O economista desdobra fibra por fibra o coração, em acordes nacionalistas, para lembrar que o ex-ministro Dilson Funaro foi o único que não adotou posição de inferioridade em relação aos olhos azuis dos gringos. Botou pra quebrar!
O que o Brasil ganhou ou perdeu com isso é mero detalhe nesse jogo retórico. O que importa foi o ato heróico de transformar um caixa quebrado em grito de independência ou calote -mesmo continuando a depender do credor.
Tomado de furor patriótico, outro economista interpreta as recomendações de John Williamson sobre a economia latino-americana como intromissão de colonizador.
Nada de tratar Williamson como pensador notável, ou mero chato de galochas, enfim, com os critérios com que pessoas costumam tratar seus iguais.

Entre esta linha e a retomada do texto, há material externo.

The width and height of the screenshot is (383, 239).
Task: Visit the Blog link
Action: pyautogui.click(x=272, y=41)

Onde está, afinal, o complexo de inferioridade?
No mundo real, na linha de frente da grande batalha da globalização, o jogo é outro.

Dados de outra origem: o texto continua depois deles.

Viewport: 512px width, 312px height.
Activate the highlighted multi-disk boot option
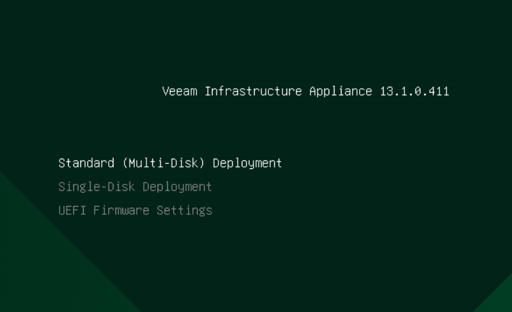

Num front, milhares de empresas e setores do país estão se preparando diuturnamente para a briga da globalização -mesmo prejudicados pelas loucuras das políticas monetária e cambial do ano passado.
Analisam experiências estrangeiras, incorporam e adaptam seus conhecimentos gerenciais, passam a entender a importância do design, o bom uso da informática, as novas tecnologias, a busca da qualidade e da produtividade. Identificam novas oportunidades de negócios, mas trabalham de olho nos seus próprios indicadores.

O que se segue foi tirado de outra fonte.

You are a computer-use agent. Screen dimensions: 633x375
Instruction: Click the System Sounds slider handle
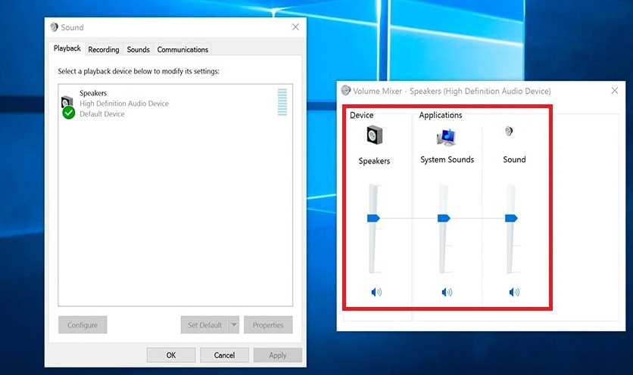click(444, 218)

Essa é a diferença entre o pragmatismo criador e o complexo de coitadinho -ainda presente nesse saudosismo estéril com que parte da inteligência nacional enfrenta a inevitabilidade da globalização.
No front cultural, ocorre o mesmo renascimento.
Templo da globalização musical, a MTV mostra o clipe de Chico César direto de Catolé do Rocha, na Paraíba, mostrando seus pais ao mundo -autênticos matutos brasileiros, com suas danças maravilhosas.
Depois, entra Marisa Monte cantando Carlinhos Brown, com cenas cinematográficas filmadas no sertão da Bahia de acordo com as boas técnicas dos videoclipes internacionais.
Esses novos ingredientes colocados a serviço de uma enorme criatividade, sem as amarras culturais anteriores, resulta numa síntese brasileira de qualidade internacional. E no renascimento cultural do país.
Não se trata de moda passageira da MTV. Um dos aspectos centrais dos processos de globalização é o reforço das culturas nacionais, como fator essencial para manter a nacionalidade.
A globalização embute padronização de produtos e métodos gerenciais.
Essa "commoditização" se refletirá igualmente nos valores internacionais. Preocupações com democratização, ecologia, direitos humanos, valorização das iniciativas individuais, controle do Estado pela sociedade e aí por diante.
E está sendo ampliada pela própria mobilidade da população, que faz com que coexistam vários Brasis -o da rua 46 em Nova York, o de Boston, o do Japão e o Brasil daqui mesmo.
Como manter a integridade de tantos Brasis? Mais do que em qualquer outra fase da vida nacional, a cultura nacional -e, dentre suas manifestações, a música- será fator essencial de afirmação nacional.
Daí a necessidade de o ministro da Cultura sair dos salões e pensar decididamente na música popular como elemento essencial para manter a identidade desses vários Brasis, assim como para afirmar o Brasil diante do novo mundo global.
Os pais de Chico César têm mais importância na afirmação da nacionalidade do que a retórica complexada dos nacionalistas de salão ou dos internacionalistas da dance music.